[Data supplied — start]

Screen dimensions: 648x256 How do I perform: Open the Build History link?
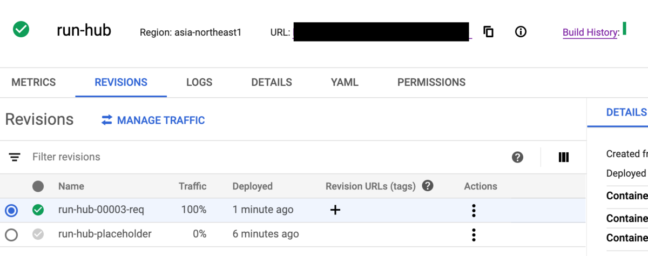pyautogui.click(x=590, y=32)
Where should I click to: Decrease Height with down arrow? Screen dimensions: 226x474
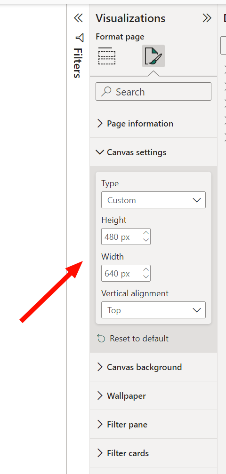tap(146, 240)
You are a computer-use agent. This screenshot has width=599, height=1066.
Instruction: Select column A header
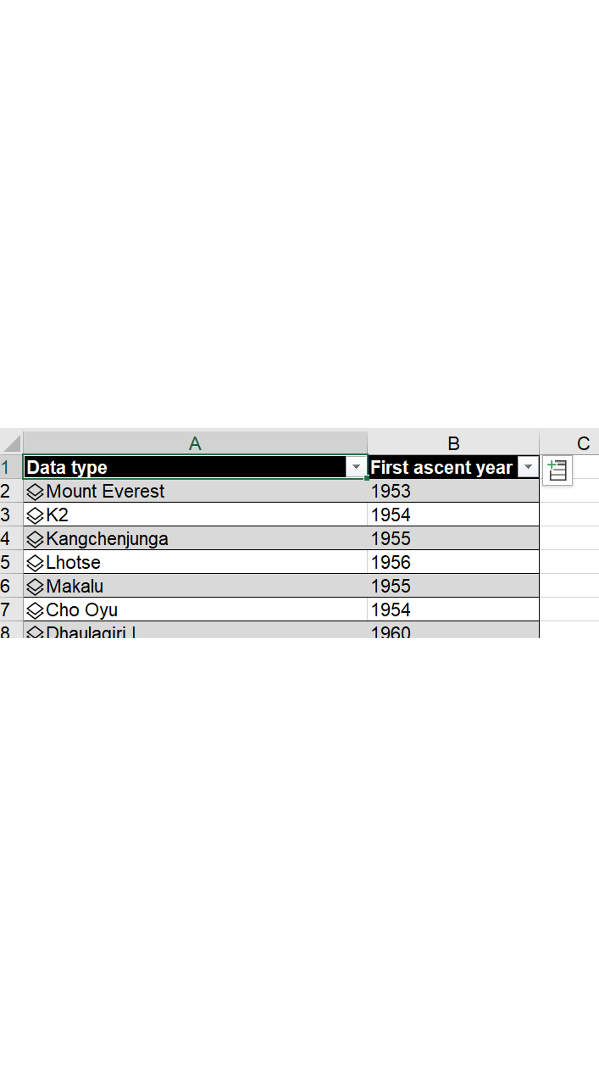[195, 444]
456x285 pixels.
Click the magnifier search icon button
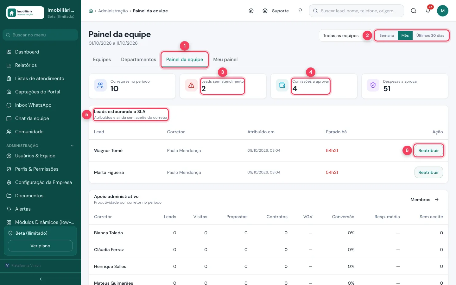point(414,11)
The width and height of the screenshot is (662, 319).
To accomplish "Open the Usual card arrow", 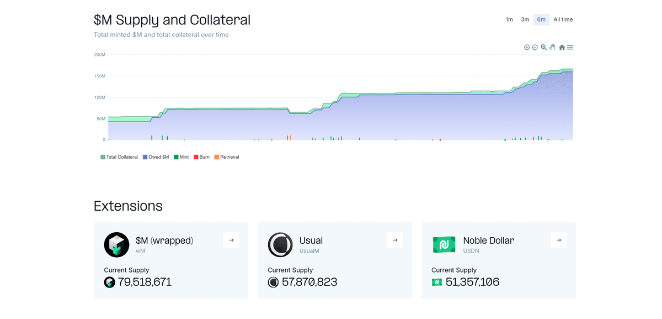I will click(x=395, y=240).
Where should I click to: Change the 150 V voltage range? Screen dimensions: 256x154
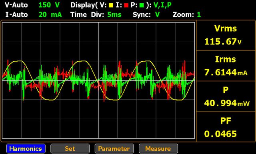(49, 5)
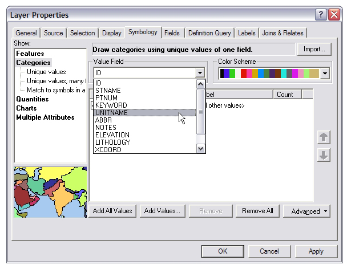347x269 pixels.
Task: Click the help question mark icon
Action: [321, 15]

[Data supplied — finish]

Your task:
Looking at the records above, report how many lines contain the word "width". Answer with the number only.

Problem solution:
2